Items from a data source:
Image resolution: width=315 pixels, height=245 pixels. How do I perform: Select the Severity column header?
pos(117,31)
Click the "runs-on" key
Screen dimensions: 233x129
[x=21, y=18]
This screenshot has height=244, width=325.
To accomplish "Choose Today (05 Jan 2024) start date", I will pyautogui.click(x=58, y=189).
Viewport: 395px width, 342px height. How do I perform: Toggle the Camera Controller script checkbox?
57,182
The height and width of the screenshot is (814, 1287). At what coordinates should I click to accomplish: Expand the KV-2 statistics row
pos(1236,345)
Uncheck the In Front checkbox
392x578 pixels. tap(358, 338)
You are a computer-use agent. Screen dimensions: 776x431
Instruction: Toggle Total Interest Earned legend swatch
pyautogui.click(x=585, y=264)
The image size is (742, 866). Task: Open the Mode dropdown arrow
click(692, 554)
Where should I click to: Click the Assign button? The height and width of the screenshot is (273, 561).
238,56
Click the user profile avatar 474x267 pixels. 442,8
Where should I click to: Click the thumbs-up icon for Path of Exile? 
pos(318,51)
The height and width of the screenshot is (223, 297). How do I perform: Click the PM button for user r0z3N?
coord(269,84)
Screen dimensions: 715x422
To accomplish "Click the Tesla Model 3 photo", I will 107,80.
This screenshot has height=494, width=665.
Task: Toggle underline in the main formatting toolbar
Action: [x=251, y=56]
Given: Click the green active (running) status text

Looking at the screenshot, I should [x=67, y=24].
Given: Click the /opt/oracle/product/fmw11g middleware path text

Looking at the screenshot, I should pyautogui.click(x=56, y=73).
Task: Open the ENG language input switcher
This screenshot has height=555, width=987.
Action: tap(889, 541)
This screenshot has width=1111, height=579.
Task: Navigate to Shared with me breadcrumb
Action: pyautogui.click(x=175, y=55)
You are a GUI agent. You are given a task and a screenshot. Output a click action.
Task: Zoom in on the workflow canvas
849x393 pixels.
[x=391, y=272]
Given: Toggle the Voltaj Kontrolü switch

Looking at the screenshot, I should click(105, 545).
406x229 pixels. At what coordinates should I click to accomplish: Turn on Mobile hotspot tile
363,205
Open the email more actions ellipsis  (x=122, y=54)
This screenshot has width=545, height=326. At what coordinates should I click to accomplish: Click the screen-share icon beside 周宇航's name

• WHAT YOU NEED TO DO: Copy task for the entries above: every line with the string "agent".

• FINISHED TASK:
You are a computer-use agent. Screen dimensions: 776x431
You are a GUI agent. You are given a task and a screenshot. Output a click action.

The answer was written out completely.